### TASKS TO COMPLETE
- a) Reproduce the passage from the excerpt about collecting the shipped bike, starting at the sentence containing "I had received" and ending after "someone else’s expertise.".
- b) Answer these from the excerpt about collecting the shipped bike:
(i) Which customs broker handled the import formalities?
(ii) What did customs use to open the crate?
(iii) Who agreed to get rid of the crate for free?

### SELECTED EXCERPT
------------------------------------

I had received confirmation that the bike had arrived a few days prior. I had arranged (via Bikes Abroad) to have a customs broker (Perman Stoler) complete the import formalities. I had completed the paperwork several weeks earlier (including EPA approval etc) which meant that they had an easier time and there were no issues. I could have completed it myself in hindsight but limited time, minimal cost and smooth transaction meant it was more than worth having someone else’s expertise.

Customs had hacked into the crate with a crowbar to check I was not transporting anything that was illegal pretty much making it unsalvageable however the guys at DHL still agreed to dispose of the crate for free which was great. I spent a few hours tucked away in a corner re-assembling the windscreen, handlebars, GPS and Top Box and giving the bike a onceover ensuring there was no damage. I made it to the nearest gas station on the smell of an oily rag given the tank was drained prior to packing.

------------------------------------

### DATASET
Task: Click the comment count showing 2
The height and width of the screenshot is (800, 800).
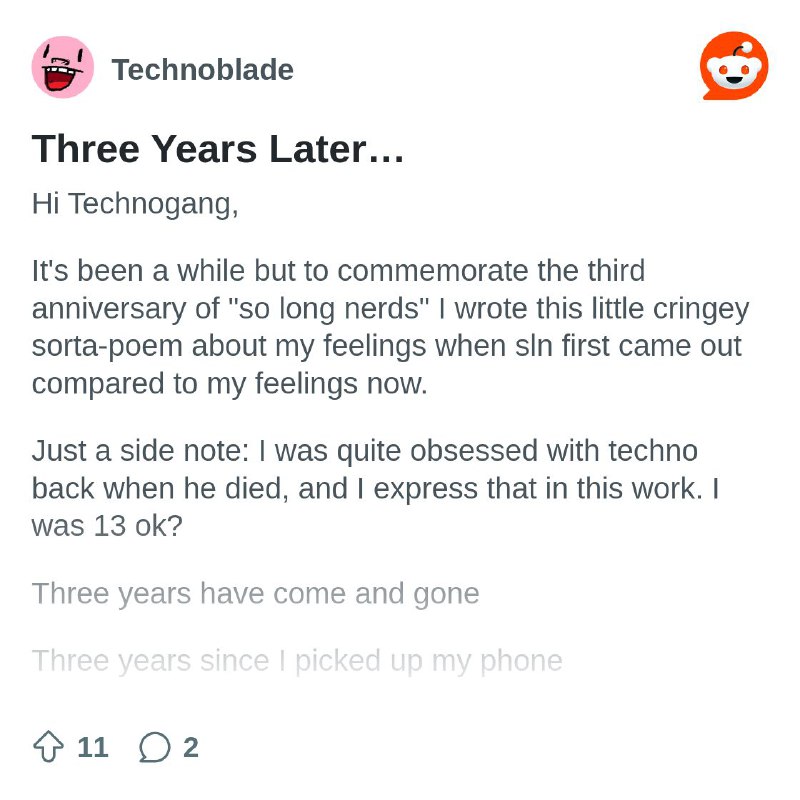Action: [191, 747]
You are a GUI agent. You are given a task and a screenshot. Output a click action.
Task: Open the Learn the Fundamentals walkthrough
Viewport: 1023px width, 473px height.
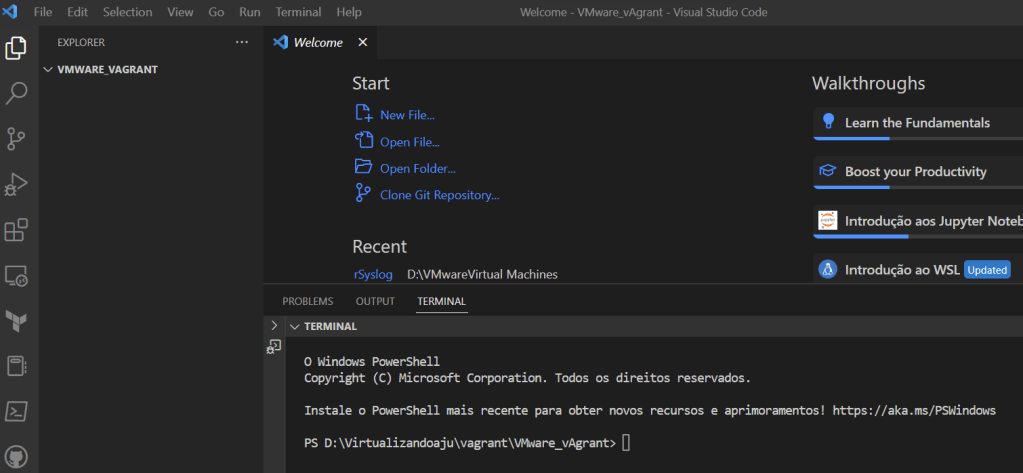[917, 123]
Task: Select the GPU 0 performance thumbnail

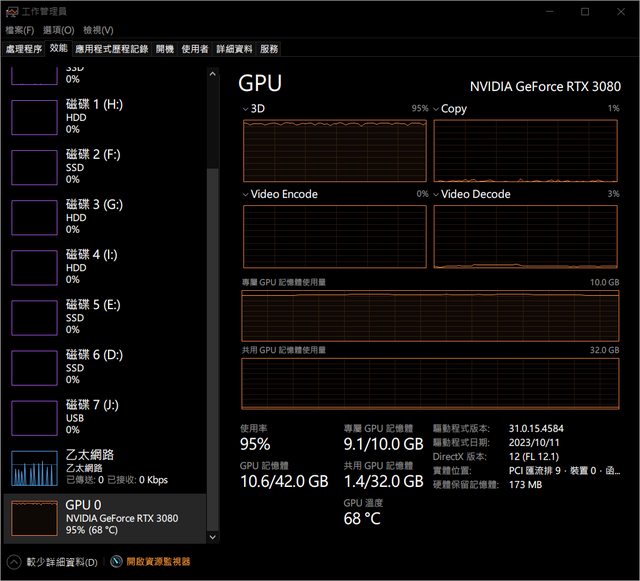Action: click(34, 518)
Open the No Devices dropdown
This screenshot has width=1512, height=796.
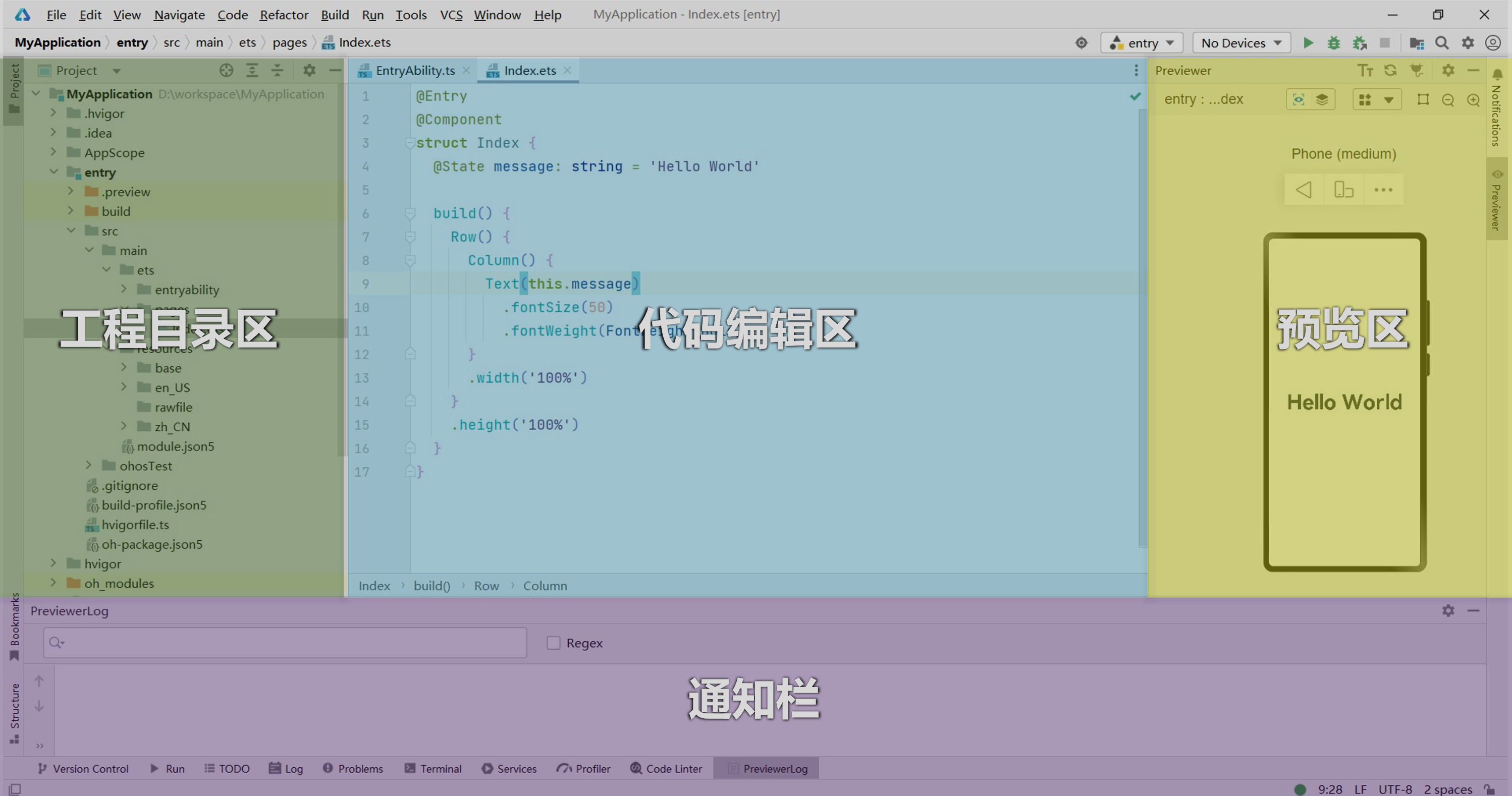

------------------------------------

### THE RESULTS
- a)
I had received confirmation that the bike had arrived a few days prior. I had arranged (via Bikes Abroad) to have a customs broker (Perman Stoler) complete the import formalities. I had completed the paperwork several weeks earlier (including EPA approval etc) which meant that they had an easier time and there were no issues. I could have completed it myself in hindsight but limited time, minimal cost and smooth transaction meant it was more than worth having someone else’s expertise.

- b)
(i) Perman Stoler
(ii) A crowbar
(iii) The guys at DHL